Equally troubling is the fact that newspaper movies, like Truth, are going the way of the dinosaur as well because of the current crisis facing the daily print media. Having started as a film critic, Lurie knows this arena well and how it has changed in recent years. “It’s as if I came back to the city in I Am Legend,” he says regarding the current climate of the newspaper industry. “It’s abandoned, in disarray and people are wandering around like zombies. I’ll be honest, my greatest days were as a journalist, a film critic and if I could go back to that, I would. “Unfortunately, there’s nothing to go back to. The canary in the coal mine is when papers fire their critics, political cartoonist and local sports columnists. Those are the folks that give a paper its distinct voice and once their gone you know the paper is in its death throes. The modern newspaper is dead, so all newspaper films will have to take place in the past.”
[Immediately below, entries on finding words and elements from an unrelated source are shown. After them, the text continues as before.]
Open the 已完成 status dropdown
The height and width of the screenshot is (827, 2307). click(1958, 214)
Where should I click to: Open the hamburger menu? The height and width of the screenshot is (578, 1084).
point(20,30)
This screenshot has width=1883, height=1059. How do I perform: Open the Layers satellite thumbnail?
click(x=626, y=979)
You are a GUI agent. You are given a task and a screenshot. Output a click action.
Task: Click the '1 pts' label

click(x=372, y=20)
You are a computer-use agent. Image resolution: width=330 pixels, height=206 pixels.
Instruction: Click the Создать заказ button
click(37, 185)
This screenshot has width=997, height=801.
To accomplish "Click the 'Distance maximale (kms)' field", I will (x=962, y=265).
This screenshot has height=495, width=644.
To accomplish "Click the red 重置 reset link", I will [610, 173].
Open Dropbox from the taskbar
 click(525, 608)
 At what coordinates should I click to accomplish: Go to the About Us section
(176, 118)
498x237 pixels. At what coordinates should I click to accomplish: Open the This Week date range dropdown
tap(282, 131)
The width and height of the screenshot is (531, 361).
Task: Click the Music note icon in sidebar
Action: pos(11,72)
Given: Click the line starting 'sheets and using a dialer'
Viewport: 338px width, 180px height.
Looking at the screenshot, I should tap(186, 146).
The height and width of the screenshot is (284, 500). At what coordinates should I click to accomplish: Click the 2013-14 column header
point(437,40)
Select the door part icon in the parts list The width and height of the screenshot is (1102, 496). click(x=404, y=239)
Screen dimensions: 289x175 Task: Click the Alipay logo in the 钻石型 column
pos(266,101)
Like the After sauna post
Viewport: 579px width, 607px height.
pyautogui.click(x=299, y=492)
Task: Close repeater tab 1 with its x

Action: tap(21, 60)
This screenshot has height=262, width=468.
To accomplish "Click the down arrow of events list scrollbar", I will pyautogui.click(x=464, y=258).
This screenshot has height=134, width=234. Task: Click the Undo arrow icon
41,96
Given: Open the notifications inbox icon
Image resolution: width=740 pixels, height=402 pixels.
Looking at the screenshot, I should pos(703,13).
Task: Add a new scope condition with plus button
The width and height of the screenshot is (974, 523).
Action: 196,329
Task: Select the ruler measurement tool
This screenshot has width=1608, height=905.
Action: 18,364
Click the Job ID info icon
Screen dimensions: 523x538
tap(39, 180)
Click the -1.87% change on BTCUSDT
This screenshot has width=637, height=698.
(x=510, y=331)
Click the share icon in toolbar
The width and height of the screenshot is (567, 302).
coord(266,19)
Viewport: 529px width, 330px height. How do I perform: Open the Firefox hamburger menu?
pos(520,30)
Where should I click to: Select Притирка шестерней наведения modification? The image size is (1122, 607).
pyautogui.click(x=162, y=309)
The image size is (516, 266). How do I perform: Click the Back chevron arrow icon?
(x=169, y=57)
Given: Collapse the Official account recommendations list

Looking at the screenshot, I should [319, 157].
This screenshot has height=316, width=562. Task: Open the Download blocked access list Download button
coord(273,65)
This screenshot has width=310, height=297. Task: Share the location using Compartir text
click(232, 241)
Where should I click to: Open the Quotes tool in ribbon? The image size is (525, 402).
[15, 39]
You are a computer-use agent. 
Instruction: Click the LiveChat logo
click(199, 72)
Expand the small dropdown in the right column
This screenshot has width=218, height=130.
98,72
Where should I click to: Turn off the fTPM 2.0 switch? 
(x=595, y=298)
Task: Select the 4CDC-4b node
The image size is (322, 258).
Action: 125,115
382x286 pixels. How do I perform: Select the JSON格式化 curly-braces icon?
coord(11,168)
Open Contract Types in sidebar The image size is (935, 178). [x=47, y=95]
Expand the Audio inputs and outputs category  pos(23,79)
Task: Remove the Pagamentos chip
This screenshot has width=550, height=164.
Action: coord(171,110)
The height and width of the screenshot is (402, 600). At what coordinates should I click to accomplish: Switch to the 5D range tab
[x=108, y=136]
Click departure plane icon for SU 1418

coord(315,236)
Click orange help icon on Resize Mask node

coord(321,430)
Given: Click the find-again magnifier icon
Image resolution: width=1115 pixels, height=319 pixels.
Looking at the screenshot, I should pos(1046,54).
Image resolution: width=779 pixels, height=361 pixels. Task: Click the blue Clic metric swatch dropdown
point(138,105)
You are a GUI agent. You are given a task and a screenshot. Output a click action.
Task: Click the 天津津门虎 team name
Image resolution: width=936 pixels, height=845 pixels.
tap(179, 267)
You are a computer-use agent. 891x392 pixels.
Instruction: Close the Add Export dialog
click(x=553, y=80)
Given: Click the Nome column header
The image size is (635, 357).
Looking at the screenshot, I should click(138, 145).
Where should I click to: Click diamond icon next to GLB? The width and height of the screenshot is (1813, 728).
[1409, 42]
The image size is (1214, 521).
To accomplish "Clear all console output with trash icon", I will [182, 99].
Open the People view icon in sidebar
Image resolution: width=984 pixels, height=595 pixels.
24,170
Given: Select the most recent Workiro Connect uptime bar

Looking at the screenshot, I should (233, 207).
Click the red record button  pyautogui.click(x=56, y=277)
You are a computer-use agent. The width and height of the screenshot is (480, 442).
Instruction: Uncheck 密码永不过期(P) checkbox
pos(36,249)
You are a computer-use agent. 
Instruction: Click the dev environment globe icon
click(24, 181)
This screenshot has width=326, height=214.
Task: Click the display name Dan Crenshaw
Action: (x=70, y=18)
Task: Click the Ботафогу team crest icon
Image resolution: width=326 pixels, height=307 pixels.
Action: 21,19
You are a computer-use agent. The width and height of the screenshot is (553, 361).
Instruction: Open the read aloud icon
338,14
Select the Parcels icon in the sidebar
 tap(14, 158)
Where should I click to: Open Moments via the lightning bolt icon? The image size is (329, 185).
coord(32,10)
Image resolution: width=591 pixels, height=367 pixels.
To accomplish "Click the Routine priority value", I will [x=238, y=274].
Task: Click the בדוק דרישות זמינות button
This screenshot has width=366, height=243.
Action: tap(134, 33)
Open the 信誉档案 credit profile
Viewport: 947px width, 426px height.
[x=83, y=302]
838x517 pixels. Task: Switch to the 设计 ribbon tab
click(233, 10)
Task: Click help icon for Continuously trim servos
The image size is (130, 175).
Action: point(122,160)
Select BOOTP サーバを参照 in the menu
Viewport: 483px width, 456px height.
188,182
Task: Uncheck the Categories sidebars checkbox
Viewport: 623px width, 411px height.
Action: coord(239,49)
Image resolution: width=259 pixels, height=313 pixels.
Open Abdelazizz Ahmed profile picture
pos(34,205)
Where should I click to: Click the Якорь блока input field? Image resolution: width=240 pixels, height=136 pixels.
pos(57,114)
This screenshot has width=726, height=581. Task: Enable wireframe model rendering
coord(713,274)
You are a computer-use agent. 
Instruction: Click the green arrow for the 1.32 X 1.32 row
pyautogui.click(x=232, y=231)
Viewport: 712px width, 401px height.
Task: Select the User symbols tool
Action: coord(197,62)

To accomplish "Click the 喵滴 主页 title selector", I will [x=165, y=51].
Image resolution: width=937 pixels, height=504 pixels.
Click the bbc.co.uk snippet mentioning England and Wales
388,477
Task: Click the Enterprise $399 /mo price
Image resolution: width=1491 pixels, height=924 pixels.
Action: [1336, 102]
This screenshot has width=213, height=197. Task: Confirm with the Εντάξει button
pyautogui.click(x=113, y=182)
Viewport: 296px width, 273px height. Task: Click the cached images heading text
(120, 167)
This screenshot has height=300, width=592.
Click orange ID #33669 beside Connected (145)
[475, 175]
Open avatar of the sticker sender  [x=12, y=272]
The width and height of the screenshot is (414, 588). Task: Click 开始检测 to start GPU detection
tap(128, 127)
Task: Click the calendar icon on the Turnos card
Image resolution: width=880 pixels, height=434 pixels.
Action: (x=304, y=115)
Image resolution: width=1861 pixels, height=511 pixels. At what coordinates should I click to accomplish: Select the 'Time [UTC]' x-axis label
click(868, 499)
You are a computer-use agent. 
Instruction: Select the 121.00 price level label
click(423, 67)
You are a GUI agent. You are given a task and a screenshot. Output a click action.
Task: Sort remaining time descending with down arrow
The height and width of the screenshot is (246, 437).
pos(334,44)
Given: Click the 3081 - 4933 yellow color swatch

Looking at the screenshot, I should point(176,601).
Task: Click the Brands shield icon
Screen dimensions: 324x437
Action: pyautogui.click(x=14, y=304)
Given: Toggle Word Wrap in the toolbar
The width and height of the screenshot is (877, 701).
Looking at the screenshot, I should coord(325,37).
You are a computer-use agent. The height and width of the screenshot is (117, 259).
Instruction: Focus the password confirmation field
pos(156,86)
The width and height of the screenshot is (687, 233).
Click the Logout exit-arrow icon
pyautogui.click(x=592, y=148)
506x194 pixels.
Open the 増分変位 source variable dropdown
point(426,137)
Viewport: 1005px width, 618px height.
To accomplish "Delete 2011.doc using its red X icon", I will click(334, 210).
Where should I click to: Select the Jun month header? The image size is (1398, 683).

The modern media, fueled by internet blogging, instant reportage and the need to beat the competition in this electronic age presents its own set of problems, which are touched upon in Truth, namely the accuracy of the reporting being done. “The blogging and the speed with which stories are posted online is a dangerous situation,” says Lurie. “The stories they post are not always accurate and these reporters need to slow the fuck down and check their stories. In the end, someone is going to be libeled and they will sue. But what is more dangerous is that this kind of reportage makes this sort of media less and less important because people become cynical about what they see in the news, which winds up effecting us all.” Ain’t it the truth…

Nothing but the Truth will be screened at Ebertfest on Saturday night at 6:30 p.m. Lurie and actor Matt Dillon will be on hand afterwards to discuss the film.